5. Un procédé de commande d'un outil de fond de trou dans un puits selon n'importe lesquelles
des revendications 1 à 4, dans lequel la première opération de temporisation (302)
comprend un événement temporisé incluant un comptage régressif répétitif à partir
de la valeur temporelle prédéterminée jusqu'à zéro dans lequel ledit événement temporisé
est répété au moins une fois.
6. Un procédé de commande d'un outil de fond de trou dans un puits selon n'importe lesquelles
des revendications 1 à 5, dans lequel la deuxième opération de temporisation (304)
comprend un événement temporisé incluant un comptage régressif répétitif à partir
de la valeur temporelle prédéterminée jusqu'à zéro dans lequel ledit événement temporisé
est répété au moins une fois.
7. Un procédé de commande d'un outil de fond de trou dans un puits selon la revendication
6 quand elle dépend de la revendication 5, dans lequel le moment auquel ledit événement
temporisé se réinitialise à partir de zéro jusqu'à ladite valeur temporelle prédéterminée
comprend un déclencheur de soupassement de capacité qui déclenche la vérification
des données stockées reçues en provenance du lecteur d'étiquette RFID (60) et du capteur
d'impulsions de pression de fluide de fond de trou (210) respectifs.
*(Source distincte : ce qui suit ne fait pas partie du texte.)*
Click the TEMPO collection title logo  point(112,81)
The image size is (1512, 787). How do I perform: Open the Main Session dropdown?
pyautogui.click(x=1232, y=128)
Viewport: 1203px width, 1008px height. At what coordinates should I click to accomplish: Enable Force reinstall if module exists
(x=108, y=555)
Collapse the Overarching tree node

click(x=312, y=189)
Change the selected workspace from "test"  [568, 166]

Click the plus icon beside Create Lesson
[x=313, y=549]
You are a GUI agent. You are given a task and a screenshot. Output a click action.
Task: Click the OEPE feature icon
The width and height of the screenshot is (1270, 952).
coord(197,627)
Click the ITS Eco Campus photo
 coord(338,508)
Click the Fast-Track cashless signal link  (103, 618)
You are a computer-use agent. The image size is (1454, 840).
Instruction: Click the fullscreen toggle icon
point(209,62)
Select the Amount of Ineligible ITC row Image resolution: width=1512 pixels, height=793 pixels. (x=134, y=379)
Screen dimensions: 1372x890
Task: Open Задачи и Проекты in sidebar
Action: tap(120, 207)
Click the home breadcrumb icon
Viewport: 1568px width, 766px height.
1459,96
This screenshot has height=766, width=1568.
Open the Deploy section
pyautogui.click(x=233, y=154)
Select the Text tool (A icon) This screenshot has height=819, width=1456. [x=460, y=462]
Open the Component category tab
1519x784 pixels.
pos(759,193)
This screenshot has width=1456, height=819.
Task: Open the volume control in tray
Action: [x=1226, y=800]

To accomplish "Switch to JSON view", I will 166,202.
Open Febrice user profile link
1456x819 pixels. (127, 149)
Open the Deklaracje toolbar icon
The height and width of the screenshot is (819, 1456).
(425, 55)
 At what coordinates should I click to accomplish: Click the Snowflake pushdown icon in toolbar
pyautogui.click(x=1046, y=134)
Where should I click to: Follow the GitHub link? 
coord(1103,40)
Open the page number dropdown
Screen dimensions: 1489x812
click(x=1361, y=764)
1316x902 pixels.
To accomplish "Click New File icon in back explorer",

8. Un procédé de commande d'un outil de fond de trou dans un puits selon n'importe lesquelles
des revendications 1 à 7, incluant la conception du dispositif de traitement de fond
de trou (202) pour qu'il stocke des données dans le dispositif de stockage de données
s'il a l'instruction de le faire durant des intervalles temporels prédéterminés déterminés
par les première (302) et deuxième (304) opérations de temporisation.
9. Un procédé de commande d'un outil de fond de trou dans un puits selon n'importe lesquelles
des revendications 1 à 8, incluant la préprogrammation du dispositif de traitement
de fond de trou (202) afin de reconnaître des drapeaux représentés par lesdites données
stockées et/ou des tendances au sein des données stockées et la conception du dispositif
de traitement de fond de trou (202) pour qu'il agisse en réponse auxdits drapeaux
ou auxdites tendances afin de commander un outil de fond de trou (100).
10. Un procédé de commande d'un outil de fond de trou dans un puits selon n'importe lesquelles
des revendications 1 à 9, dans lequel les première (302) et deuxième (304) opérations
de temporisation comprennent des premier (350) et deuxième (400) sous-programmes d'interruption
respectifs pouvant être mis en action de façon sélective.
11. Un appareil de traitement de fond de trou (44) incluant une mémoire non volatile stockant
les informations nécessaires pour exécuter le procédé des revendications 1 à 10.